■ Source data ■
⟨

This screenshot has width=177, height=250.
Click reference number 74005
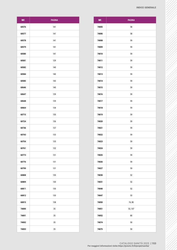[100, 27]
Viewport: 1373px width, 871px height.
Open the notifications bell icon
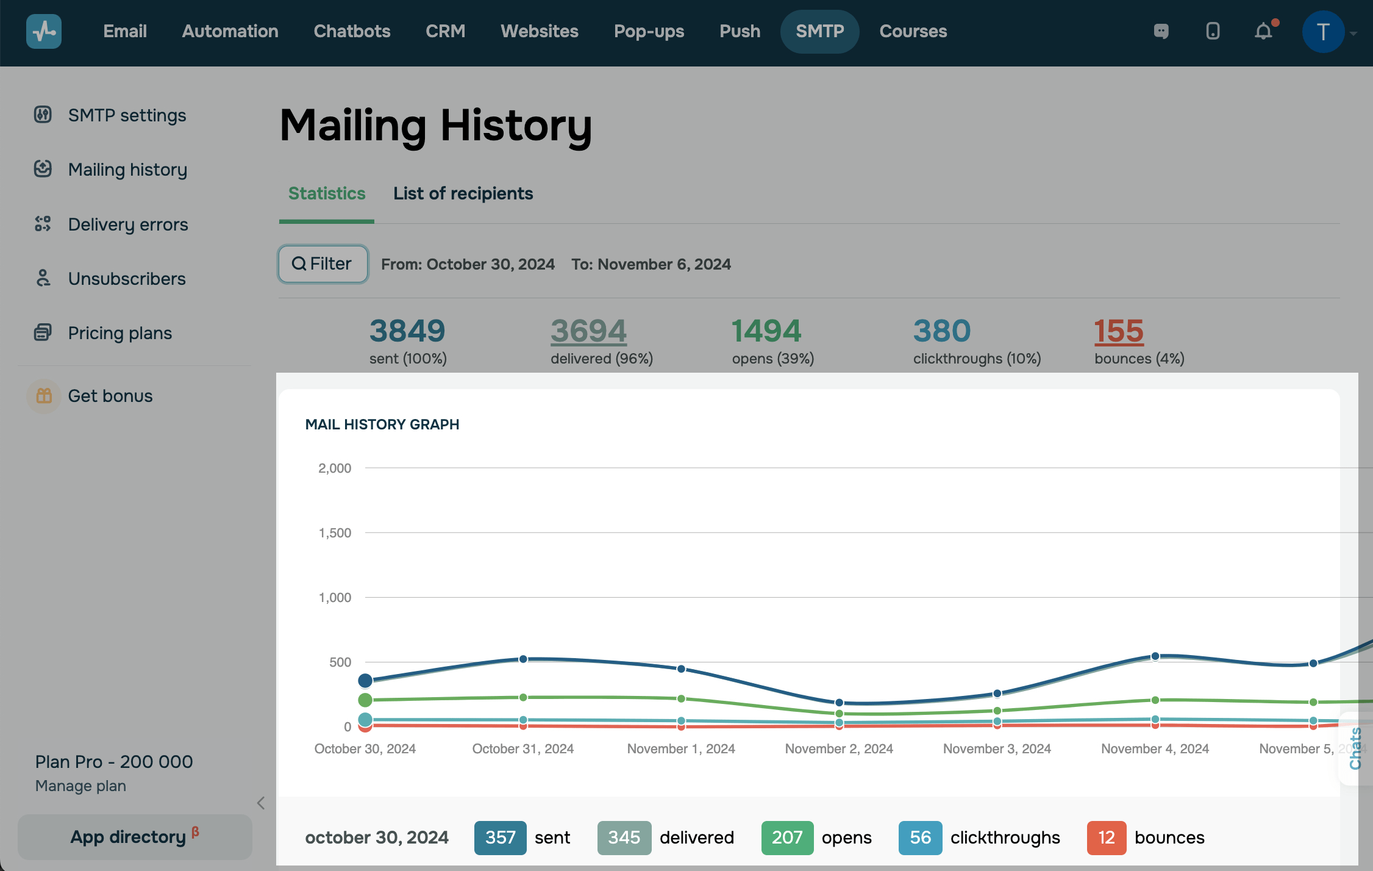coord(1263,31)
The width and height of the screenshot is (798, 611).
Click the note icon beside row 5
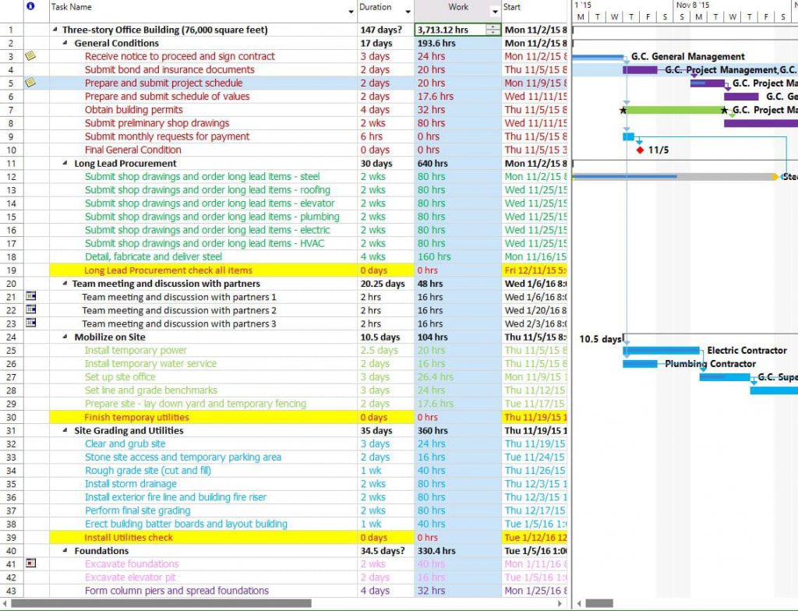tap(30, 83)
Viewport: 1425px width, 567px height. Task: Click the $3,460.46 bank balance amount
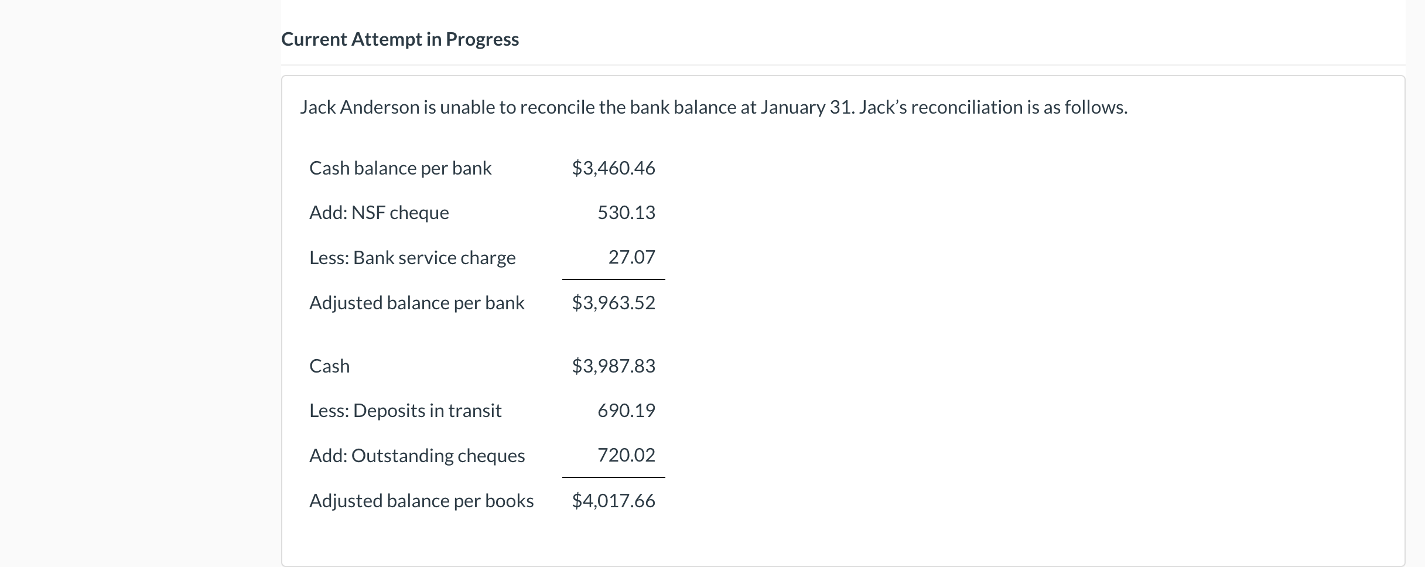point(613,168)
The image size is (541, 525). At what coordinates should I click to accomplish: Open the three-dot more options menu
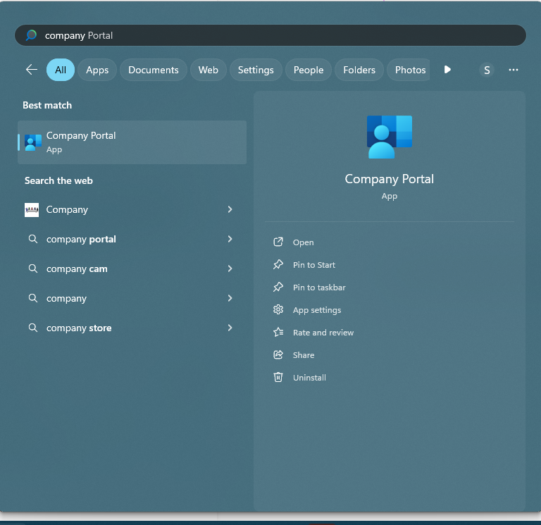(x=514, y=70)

⟩

■ Exercise aim ■
Copy the rows above again, word for word, omitting the pictures.

■ Answer in full ■
This screenshot has width=177, height=250.
Click reference number 74005
[100, 27]
Viewport: 1373px width, 871px height.
Open the notifications bell icon
coord(1263,31)
The width and height of the screenshot is (798, 611).
Click the note icon beside row 5
tap(30, 83)
Viewport: 1425px width, 567px height. Task: Click the $3,460.46 bank balance amount
point(613,168)
The image size is (541, 525). At what coordinates should I click to accomplish: Open the three-dot more options menu
(x=514, y=70)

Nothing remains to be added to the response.